▶ [SUPPLIED PASSAGE]

Sorry, I can’t get the link to work – please cut and paste to see.
For O scalers I think a visit to this layout would be a treat.
The Golden State Model Railroad Museum is an operating model railroad exhibit located in Point Richmond, California, within the boundary of the Miller/Knox Regional Shoreline park. It is located in the Brickyard Cove area and features dozens of realistic city and country scenes, with trains from different eras running on several layouts in different scales. Previously based in Oakland, the East Bay Model Engineers Society, which builds and operates the layouts in the Museum, was founded in 1933 and is one of the oldest continually operating model railroad clubs in the country.Construction of the museum began in 1986.
The Museum operates models ranging from the steam engines and classic passenger trains to today’s modern diesel behemoths and Amtrak passenger trains. The 10,000 square foot exhibit includes O scale, HO scale and N scale models, replicating many California railroading locations. Track layouts include historic scenes such as the Oakland Mole, Oakland 16th Street stations ca. 1955, Martinez’ John Muir trestle, Tehachapi Loop, Niles Canyon, and Donner Pass.
Recently club member Ben Sochacki paid a visit. Ben being Ben even managed to wangle his way into the members only area! Here’s Ben’s pics from his visit. Click on any pic to see the gallery and the pics full size.
Point Richmond Model Railroads #1
Point Richmond Model Railroads #2
Point Richmond Model Railroads #3
Point Richmond Model Railroads #4
Point Richmond Model Railroads #6
Point Richmond Model Railroads #7
Point Richmond Model Railroads #7
Point Richmond Model Railroads # 5
Here’s the best vid I could find of the layouts. The vid has some great Moz music at the beginning.
Never in a million years would I have i known about this great layout had not been for Dr. Gregory Brucker and his charming wife visiting our layout (The Mendocino Coast model Railroad and Navigation Co.) here in Fort Bragg, CA. My experience is that when model railroad fans meet they swap “stories” of their “best” layouts. Dr. Bucker said that he and his wife were regular visitors to this layout with their grandchildren.

▶ [RECORDS PROVIDED]
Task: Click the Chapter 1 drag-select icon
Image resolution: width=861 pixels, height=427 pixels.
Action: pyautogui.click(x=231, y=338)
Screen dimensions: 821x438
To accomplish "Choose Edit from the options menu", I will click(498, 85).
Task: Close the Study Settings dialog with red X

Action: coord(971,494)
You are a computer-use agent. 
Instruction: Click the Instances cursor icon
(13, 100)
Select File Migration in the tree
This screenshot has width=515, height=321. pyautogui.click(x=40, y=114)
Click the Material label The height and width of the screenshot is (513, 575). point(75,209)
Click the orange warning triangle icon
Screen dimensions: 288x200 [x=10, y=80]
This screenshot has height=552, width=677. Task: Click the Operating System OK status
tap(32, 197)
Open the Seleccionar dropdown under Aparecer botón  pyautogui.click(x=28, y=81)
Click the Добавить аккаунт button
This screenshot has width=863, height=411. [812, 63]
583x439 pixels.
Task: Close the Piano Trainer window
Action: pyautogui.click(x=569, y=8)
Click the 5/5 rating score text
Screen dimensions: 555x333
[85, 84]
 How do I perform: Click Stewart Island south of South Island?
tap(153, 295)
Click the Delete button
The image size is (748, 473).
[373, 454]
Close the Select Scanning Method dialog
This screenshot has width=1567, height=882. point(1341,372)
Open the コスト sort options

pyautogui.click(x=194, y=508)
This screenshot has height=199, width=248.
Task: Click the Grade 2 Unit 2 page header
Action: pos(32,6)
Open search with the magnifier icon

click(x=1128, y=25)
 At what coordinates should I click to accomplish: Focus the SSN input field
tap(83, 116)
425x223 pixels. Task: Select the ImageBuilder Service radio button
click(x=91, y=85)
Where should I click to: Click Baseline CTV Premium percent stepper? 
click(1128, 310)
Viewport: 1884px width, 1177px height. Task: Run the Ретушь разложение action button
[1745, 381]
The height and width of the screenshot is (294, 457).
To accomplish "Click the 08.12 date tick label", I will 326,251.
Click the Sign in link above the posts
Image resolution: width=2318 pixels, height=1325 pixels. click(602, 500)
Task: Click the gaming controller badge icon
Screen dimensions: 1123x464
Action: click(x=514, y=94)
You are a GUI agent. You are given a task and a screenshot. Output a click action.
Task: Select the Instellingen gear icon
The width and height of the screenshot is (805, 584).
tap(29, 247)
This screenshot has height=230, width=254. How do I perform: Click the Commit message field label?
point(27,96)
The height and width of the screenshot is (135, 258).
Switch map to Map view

▶ [EXERCISES]
(a) In the model railroad museum text, in what year was the East Bay Model Engineers Society founded?
(b) In the records, rewrite everything from the line containing "Click the Sign in link above the posts" down to the line containing "Action: click(x=514, y=94)", replacing "Sign in" with "Log in" and leaving all else unchanged.

▶ [FULL ANSWERS]
(a) 1933

(b)
Click the Log in link above the posts
Image resolution: width=2318 pixels, height=1325 pixels. click(602, 500)
Task: Click the gaming controller badge icon
Screen dimensions: 1123x464
Action: click(x=514, y=94)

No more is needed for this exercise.